It's been another quiet week in MH, mostly characterized by the same severe cold weather much of the north-eastern corner of North America is experiencing. Living out in the country and heating most of our buildings with at least some wood heat, this does make for a certain focus in the work, especially for the men who are very busy these days keeping ahead of the demand. Sheds to fill, and trees to cut down for future seasons' needs.
Lent, and following Lent, Easter is starting to become a focus. One evening in the kitchen we had a sugaring down--turning maple syrup into maple sugar. The process is fascinating. The syrup is heated up to a precise temperature, then taken off the heat and left alone. When it cools to a certain point, crystallization occurs, and at that point, the syrup is stirred gently, so as to stimulate the crystal forming. Eventually the whole mass of syrup becomes a thick, crystallized mass (not unlike wet sand, but still very hot).
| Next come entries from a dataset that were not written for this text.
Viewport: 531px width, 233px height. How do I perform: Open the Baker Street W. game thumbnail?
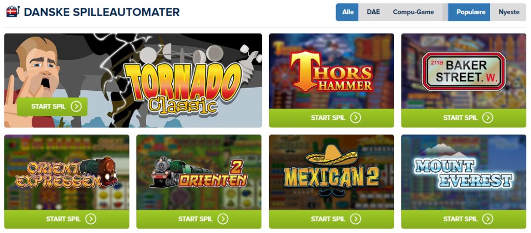[464, 71]
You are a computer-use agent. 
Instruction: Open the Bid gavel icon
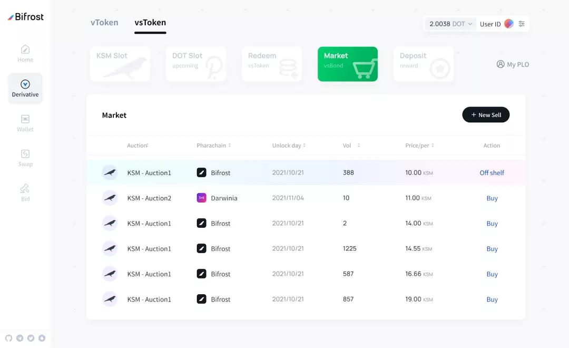[25, 189]
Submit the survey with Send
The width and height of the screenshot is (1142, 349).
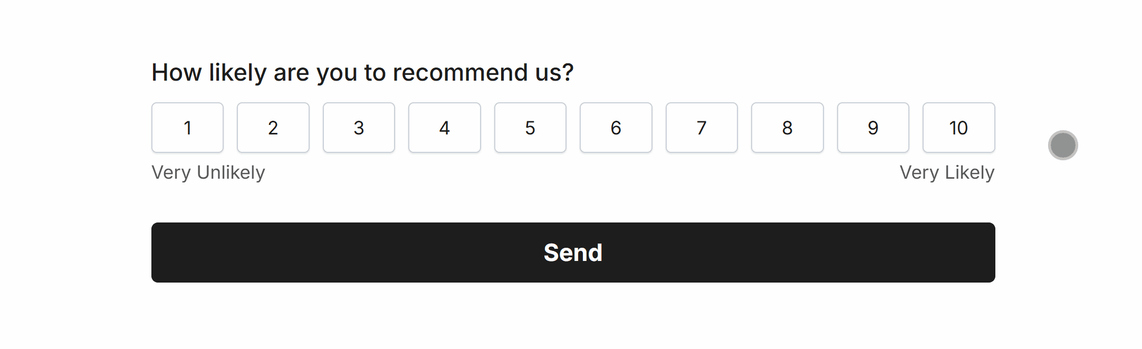pos(573,253)
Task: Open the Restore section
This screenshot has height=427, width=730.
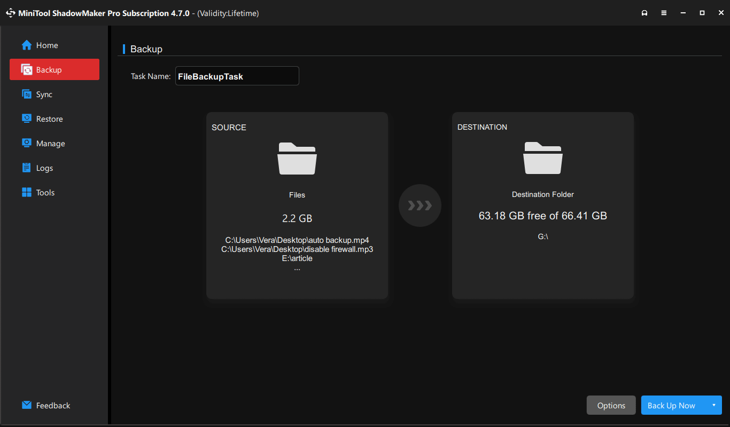Action: [x=49, y=118]
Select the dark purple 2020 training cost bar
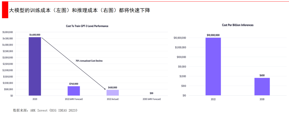Viewport: 289px width, 115px height. 35,66
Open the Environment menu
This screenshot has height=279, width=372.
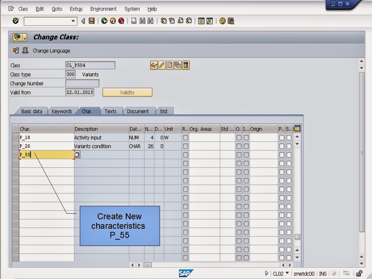pyautogui.click(x=103, y=9)
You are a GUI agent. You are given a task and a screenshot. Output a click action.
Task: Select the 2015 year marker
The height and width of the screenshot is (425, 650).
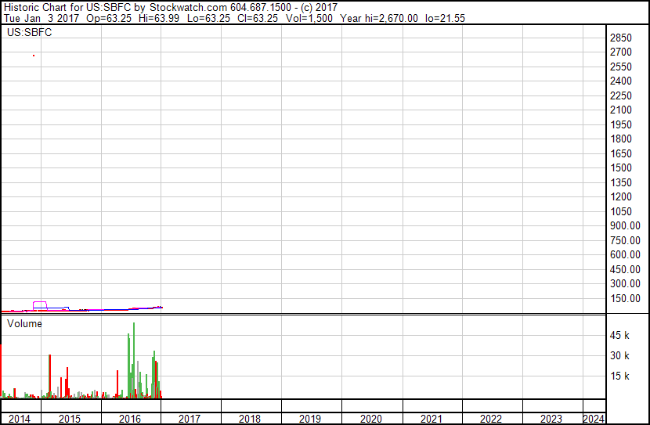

At that point there is work for many hands, as the sugar needs to be broken up, pounded, sifted, so as to evaporate all the water from it (otherwise it cools down to a solid brick). The final product is a lovely tan colored granulated sugar, which we will use for the special Easter baking--the koolitch bread which is so central to our celebration of the feast here.
At any rate, all of that feels a long time off as we contend with wind chill temperatures of - 35 C and blowing snow.
This week of the year is also a time to remember our MH history. February 14, Valentine's Day in the rest of the world, is for us the Foundation Day of Friendship House in Harlem, founded in 1938, where Catherine laboured long and hard in the incipient civil rights movement, then called the inter-racial movement. She was a radical pioneer at the time, a white woman living in Harlem, founding a community where white and black would live together as brothers and sisters and serve the poor together.
We have displays of photos and archival articles up right now, including a large model of the original FH storefront complete with miniature bookshelves and desks in it. We cherish our history here, and as the years go by and it becomes a somewhat more distant history, we try all the more to remember and celebrate the extraordinary woman who began our apostolate and her immense courage and love.
Beyond that, life is much of a muchness. I am actually writing this post in Ottawa, at my cousin's house, since I am giving a talk at a Vocation Fair on consecrated life sponsored by the archdiocese. In fact, I will now wrap up this post as it is time for me to get out the door and over to the event. Have a good week, and try to keep warm, eh?